LOL what? Please show me where it says that streaming isn't supported over wifi. That makes zero sense, as the vast majority of people likely connect all their AV devices via wifi since it's the most convenient. Every other streaming device I have streams fine over wifi, in 4K/HDR even (and many are much older than the Bolt is). Bandwidth isn't an issue as my connection is around 180Mb/sec and the wifi signal near the Tivo will still easily do at least 100Mb/sec, which is at least 5 times what it needs to stream 4K (and like 20 times 1080p).


----------



## jrtroo (Feb 4, 2008)

I'm not going to do that for you. Search here and you'll find many mentions of that policy. It certainly could change in the future, but with a little searching you'll find folks using the workarounds I mention. The first one I would do regardless, but that us up to it ou.


----------



## kpeters59 (Jun 19, 2007)

I'm pretty sure WiFi streaming is supported on TiVo's for Internet Apps.

But, Mini's don't have WiFi capability, so they're clearly _not_ supported.

All that being said, if you don't make any changes to your system, how can you expect any improvement?

Maybe it is a bug that will get fixed, maybe it isn't...

How about try Powerline?

-KP


----------



## TostitoBandito (Sep 18, 2006)

Why would I spend money trying to make changes to my network when this is clearly a bug with the Tivo OS? I mean, I MIGHT consider buying an access point and trying ethernet from that (it's still the same wifi, the TiVo just won't know any better) if Tivo had HDR support in their streaming apps. But since they don't, I'll just stream on my Xbox until Tivo gets their act together. For the amount of money I paid for this I should have higher expectations for service and support. I mean a $50 stick from Amazon or Google is objectively a better streaming device, minus the cable of course. Why am I being ridiculous for expecting Tivo to fix this and not wanting to make a bunch of expensive workarounds which may or may not help?

Again, this bug was introduced in a 2018 update. My network has been identical before and after the issue began occurring.
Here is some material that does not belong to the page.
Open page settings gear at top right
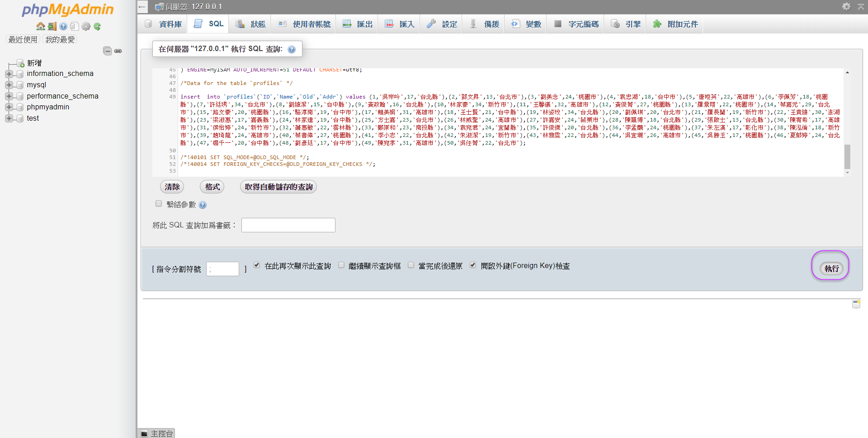This screenshot has height=438, width=868. pos(846,6)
I'm talking with Tivo about it now and it sounds like the only idea they have is that it might the wifi hardware inside the Tivo and they are looking into sending me a new one. We'll see if that helps.

Edit - Tivo ended up offering a free replacement even though it's out of warranty. I'll update this thread with feedback on whether new hardware helps at all.


----------



## TostitoBandito (Sep 18, 2006)

So as I expected this has nothing to do with the hardware. The replacement Bolt I received with a build date of 12/2018 still does the same thing. I just lost connectivity while streaming 1080p via Amazon on a wifi network which Tivo itself reported to have a 90%+ signal strength and which has over 100Mb/sec of bandwidth. As before, it won't recover and regain connectivity to the wifi until I restart the box or disable/re-enable wifi on the Tivo. It will literally stay disconnected for days/weeks if I let it, despite the wifi network being up and available to every other device in my house.

I have a hard time believing this has anything to do with my network for the reasons outlined above. The Tivo is the only device in my house having any sort of connectivity issues, and I can stream in 4K on other devices on the same wifi network and location as the Tivo without ever seeing this happen. I guess I'll have to go buy an access point so I can try to bypass Tivo's apparently garbage wifi software implementation.


----------



## namzaps (Jun 18, 2008)

I have the exact same problem, mostly with prime video and my TiVo is wired in. The wireless network reports 350mbs. Rebooting is not a great option since it could be recording in the background when we are trying to watch a family movie.


----------